__Your instructions__
Repeat each entry exactly. Drop every image.

▬▬▬▬▬▬

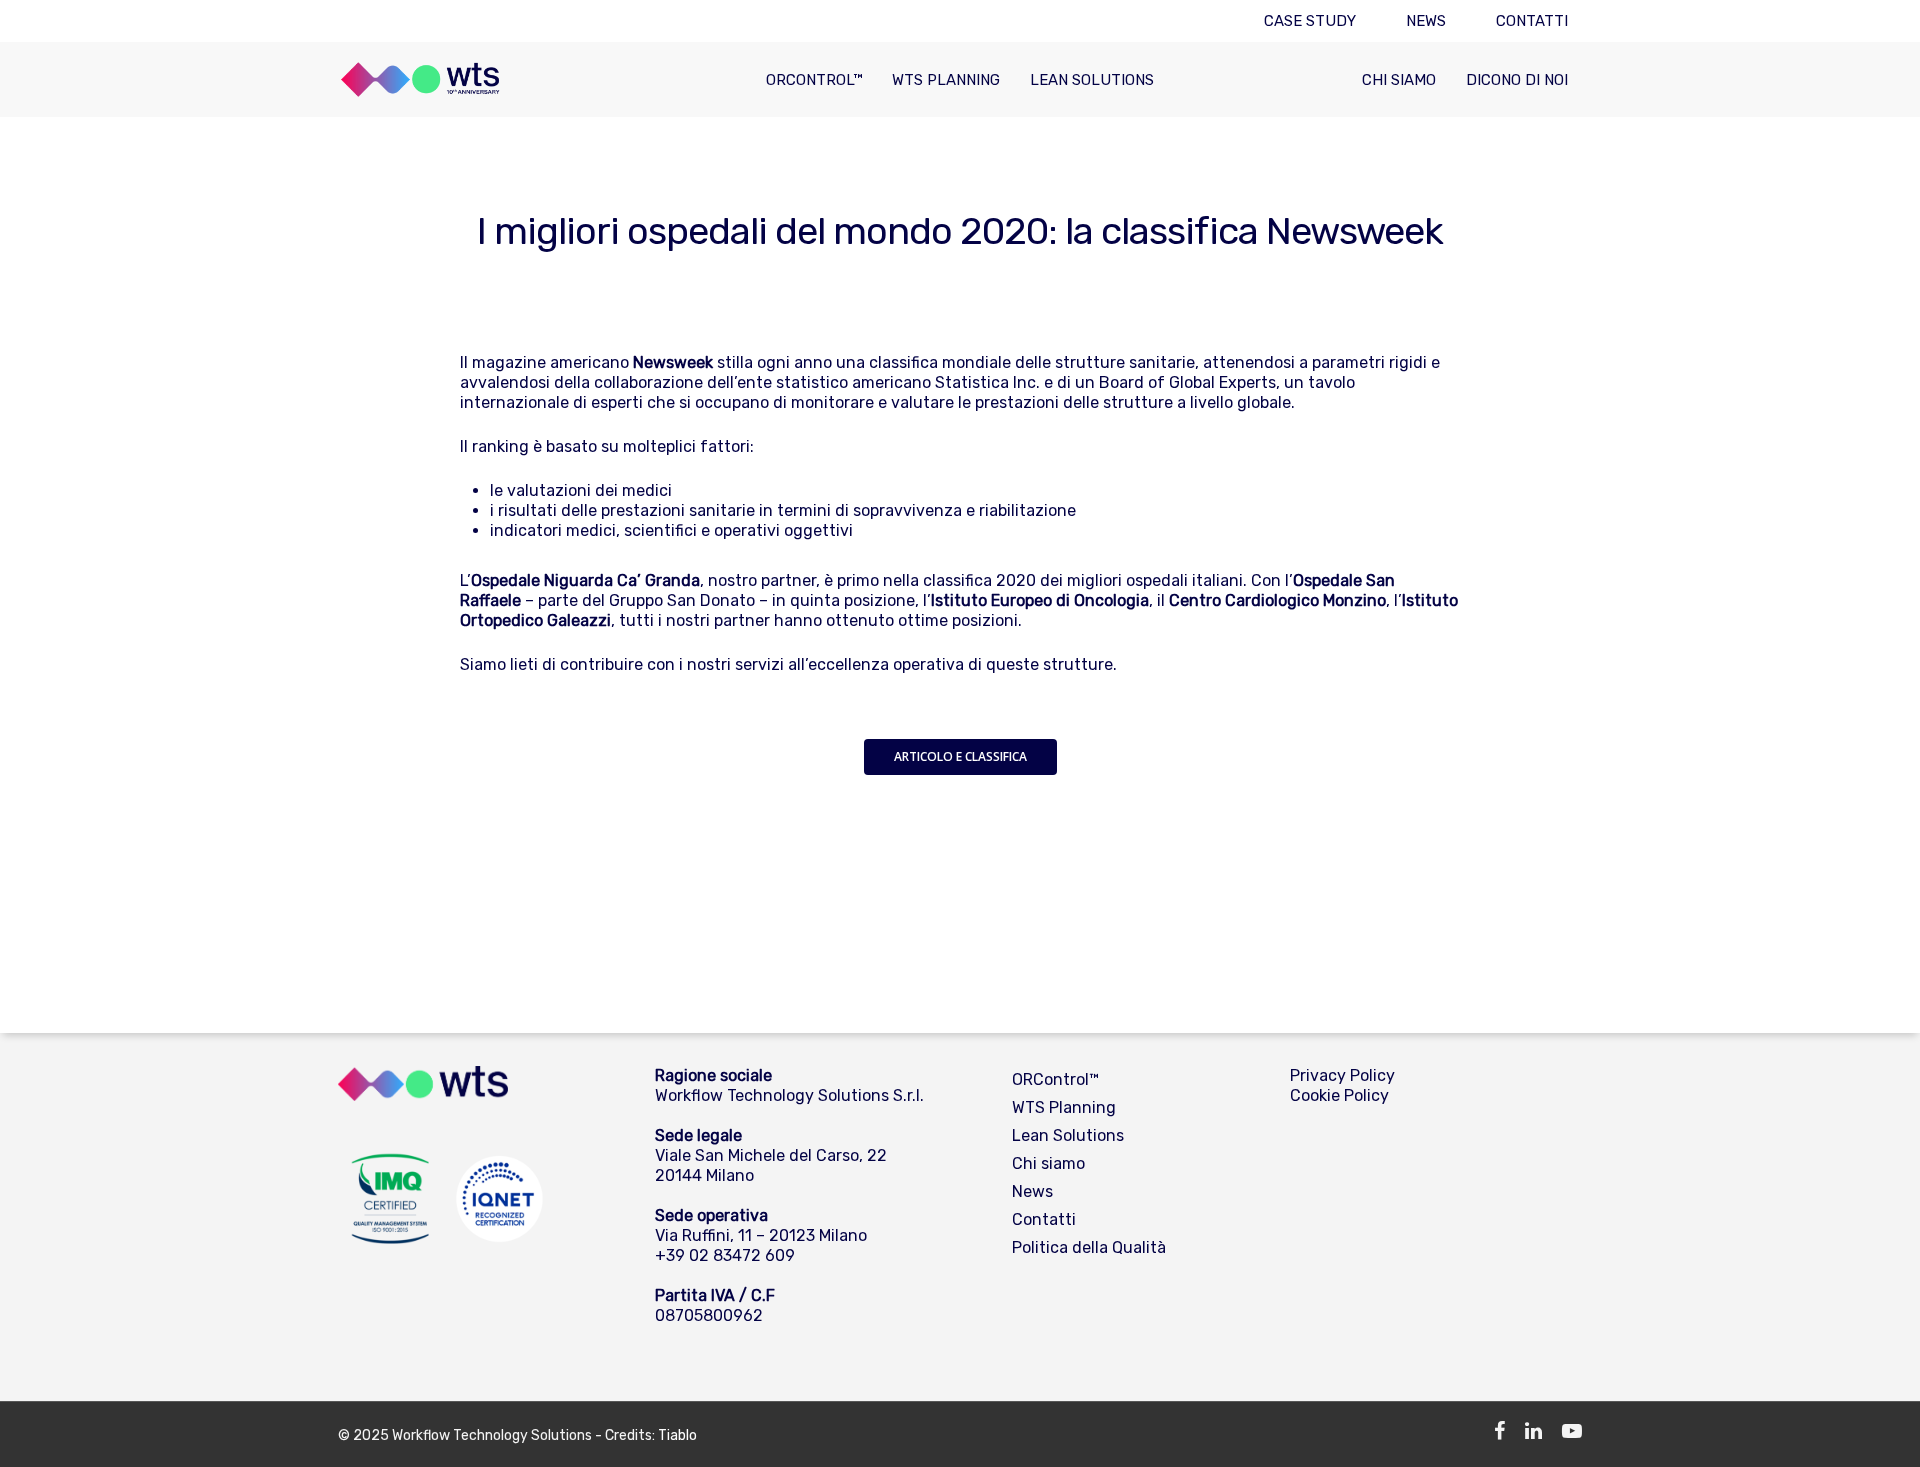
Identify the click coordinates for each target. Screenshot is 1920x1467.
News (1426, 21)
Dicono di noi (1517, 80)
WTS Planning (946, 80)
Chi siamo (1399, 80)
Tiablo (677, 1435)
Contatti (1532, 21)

▬▬▬▬▬▬

__Written reply__
Identify the click coordinates for each target. Screenshot is 1920x1467.
News (1426, 21)
Dicono di noi (1517, 80)
WTS Planning (946, 80)
Chi siamo (1399, 80)
Tiablo (677, 1435)
Contatti (1532, 21)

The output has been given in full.